WHAT THE TASK ASKS –
With the pictures left out, reproduce exactly the lines from the one containing "Task: Click the file name P1260281.RW2" through the final line of the entries.

[Stored data entries]
-------
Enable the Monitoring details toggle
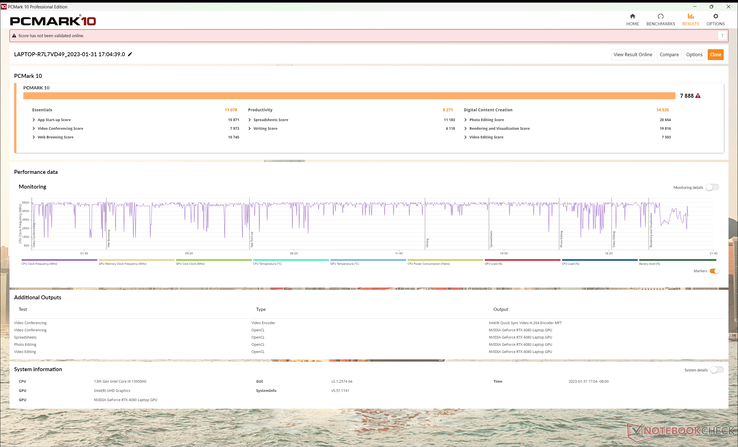This screenshot has height=447, width=738. click(x=712, y=187)
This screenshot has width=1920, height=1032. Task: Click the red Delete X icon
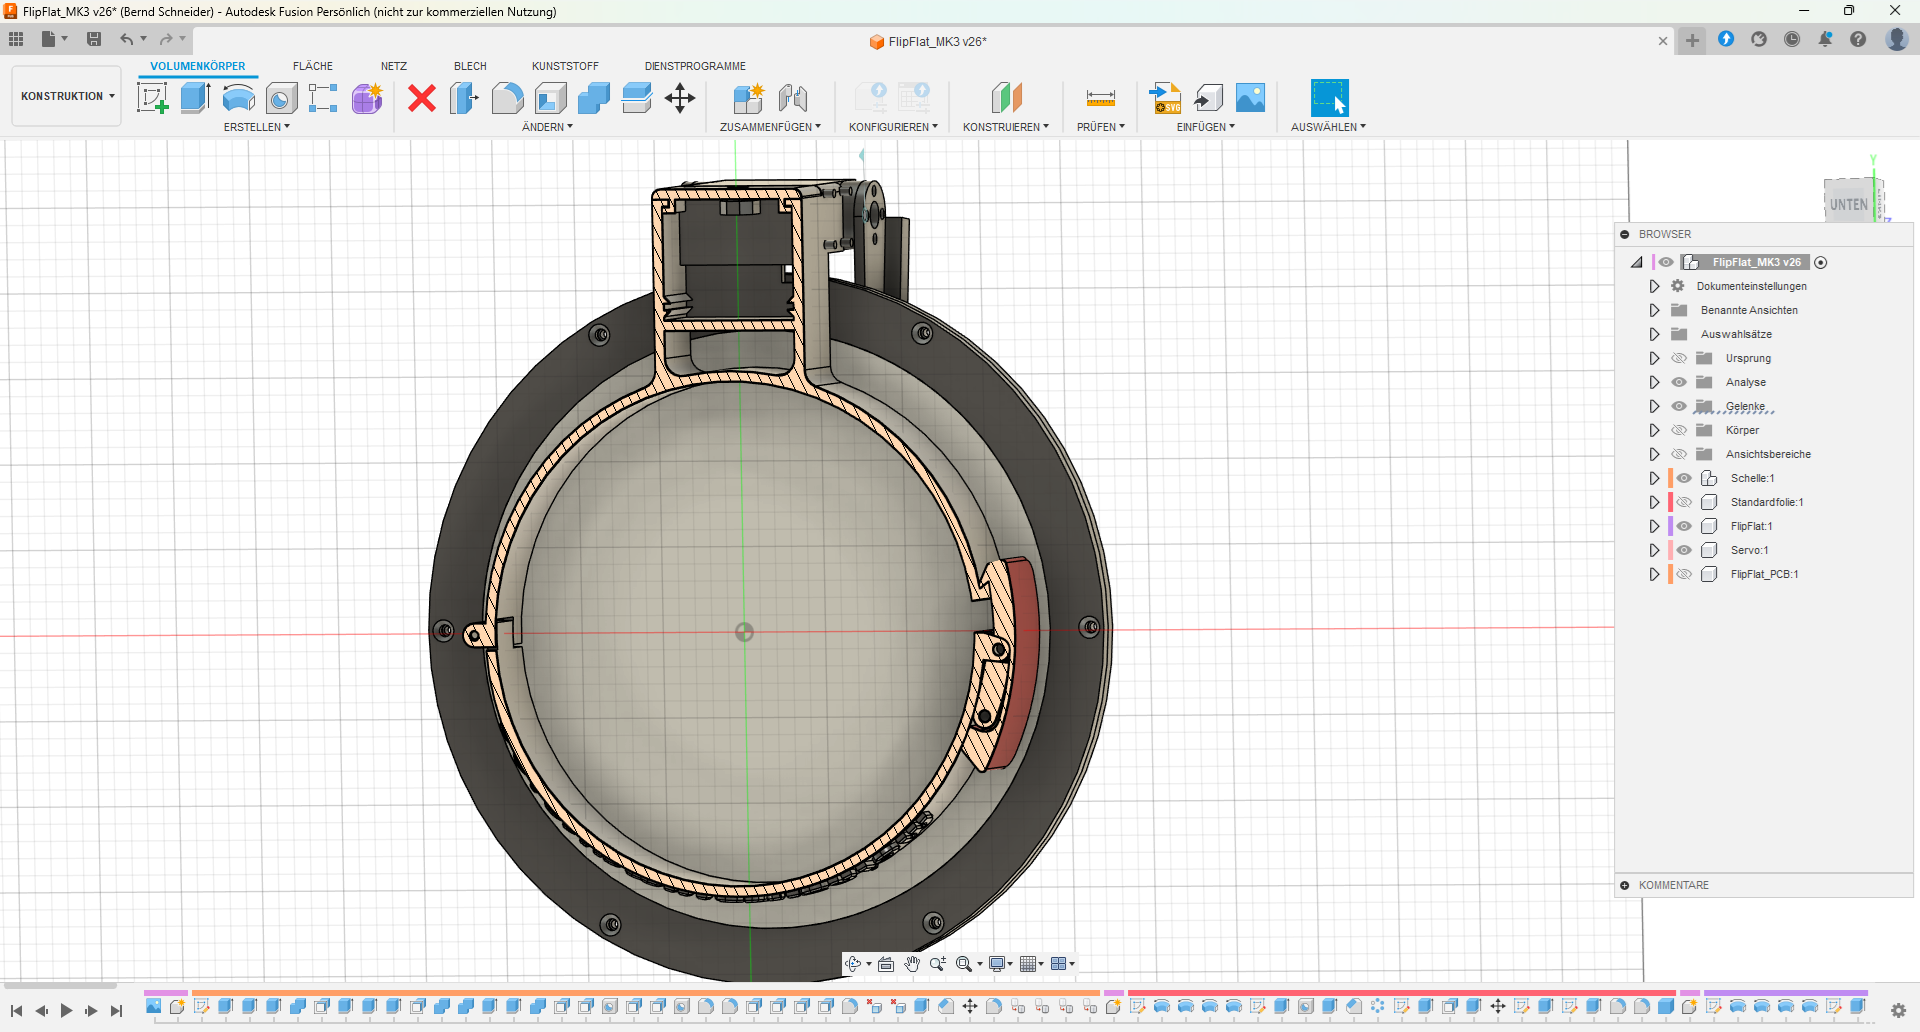click(x=422, y=98)
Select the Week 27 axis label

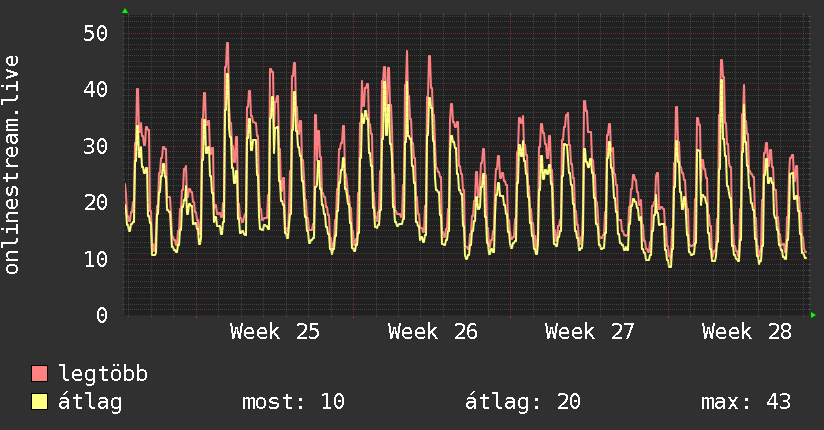coord(590,332)
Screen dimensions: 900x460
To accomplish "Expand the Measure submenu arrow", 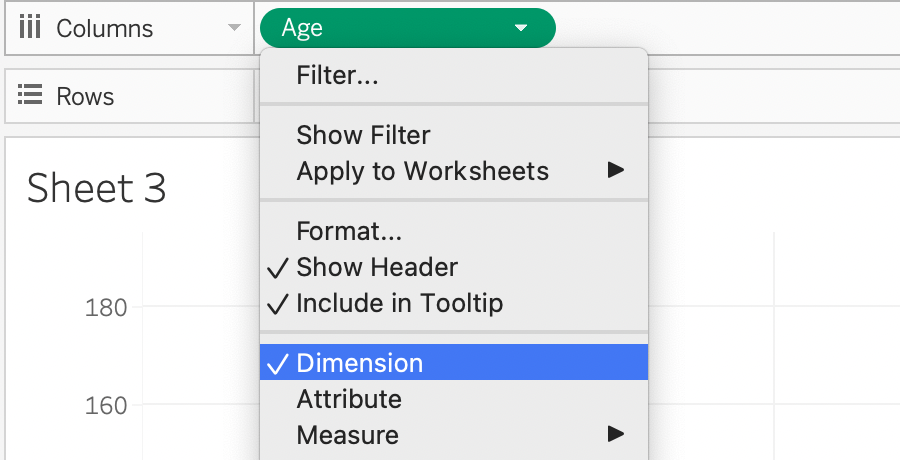I will [616, 434].
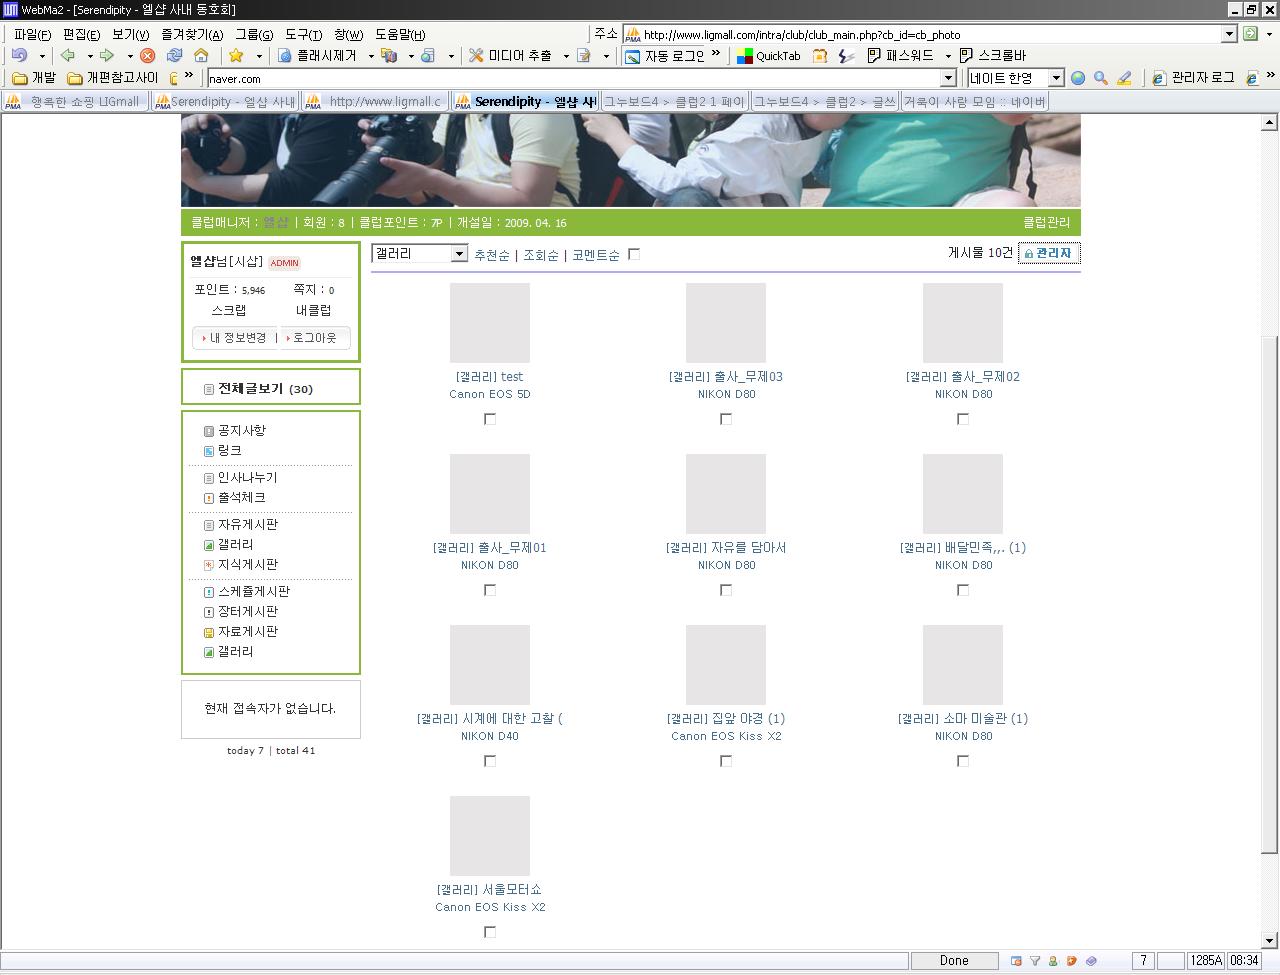Click the 로그아웃 button
Screen dimensions: 1280x975
coord(315,338)
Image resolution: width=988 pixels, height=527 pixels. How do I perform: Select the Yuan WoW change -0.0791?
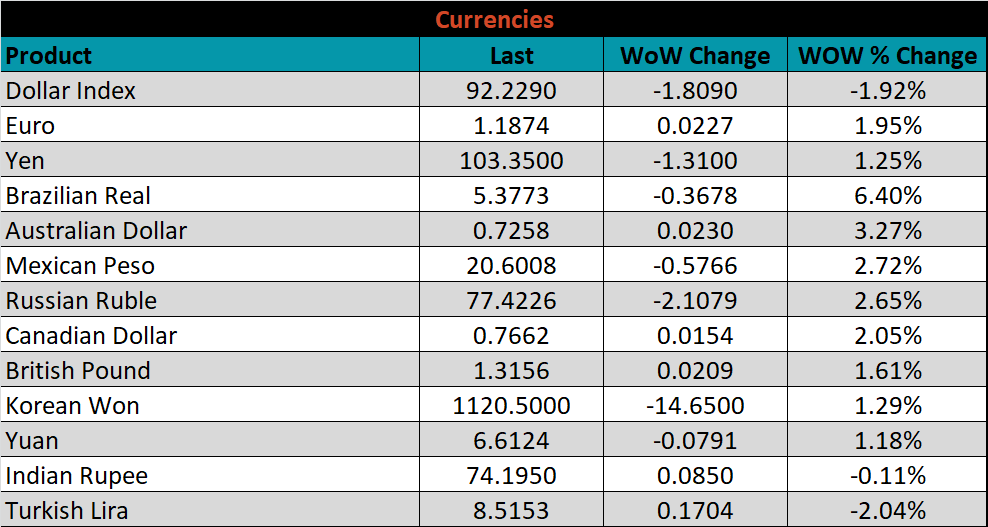[695, 441]
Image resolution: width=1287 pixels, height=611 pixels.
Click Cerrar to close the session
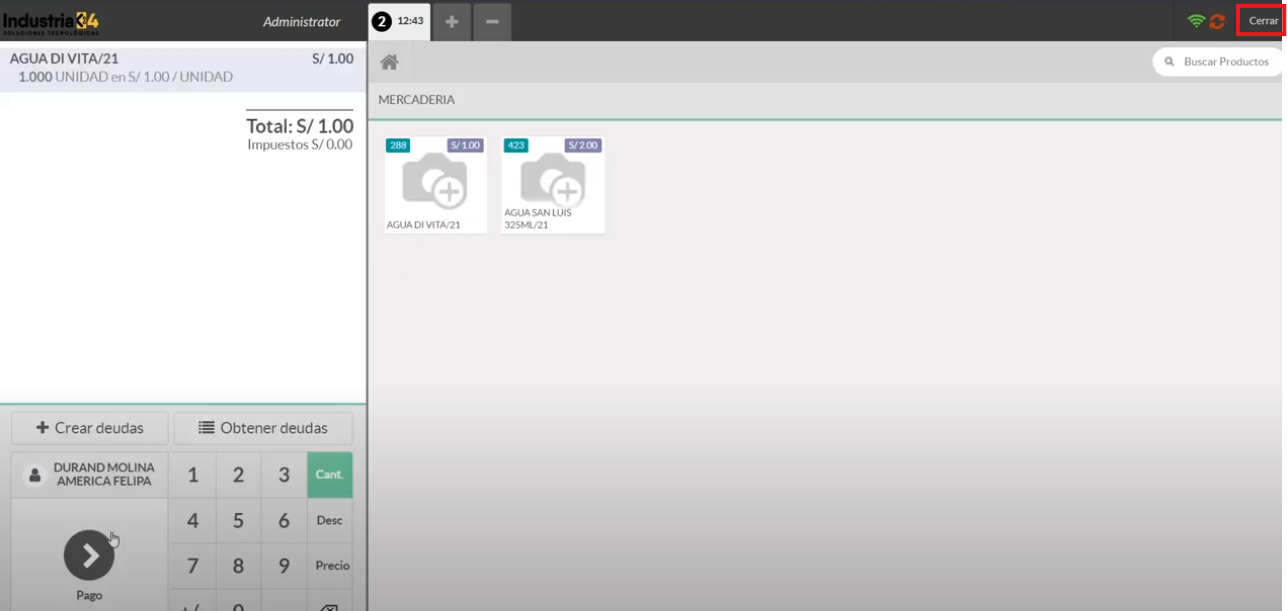(x=1263, y=21)
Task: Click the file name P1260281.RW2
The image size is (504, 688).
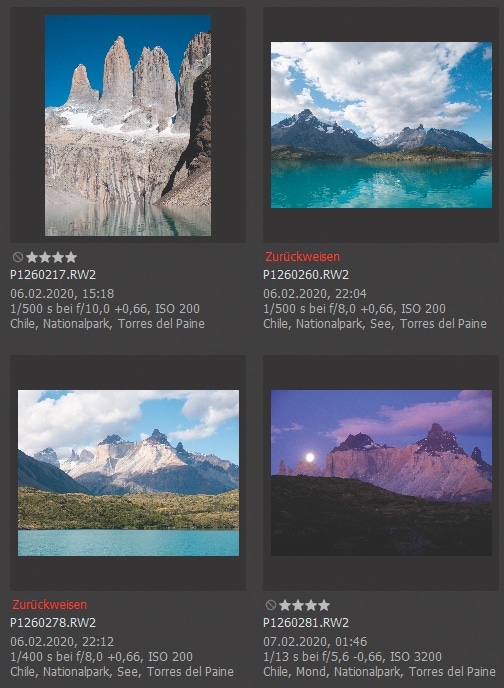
-------
TASK RESULT –
Task: Click the file name P1260281.RW2
The image size is (504, 688).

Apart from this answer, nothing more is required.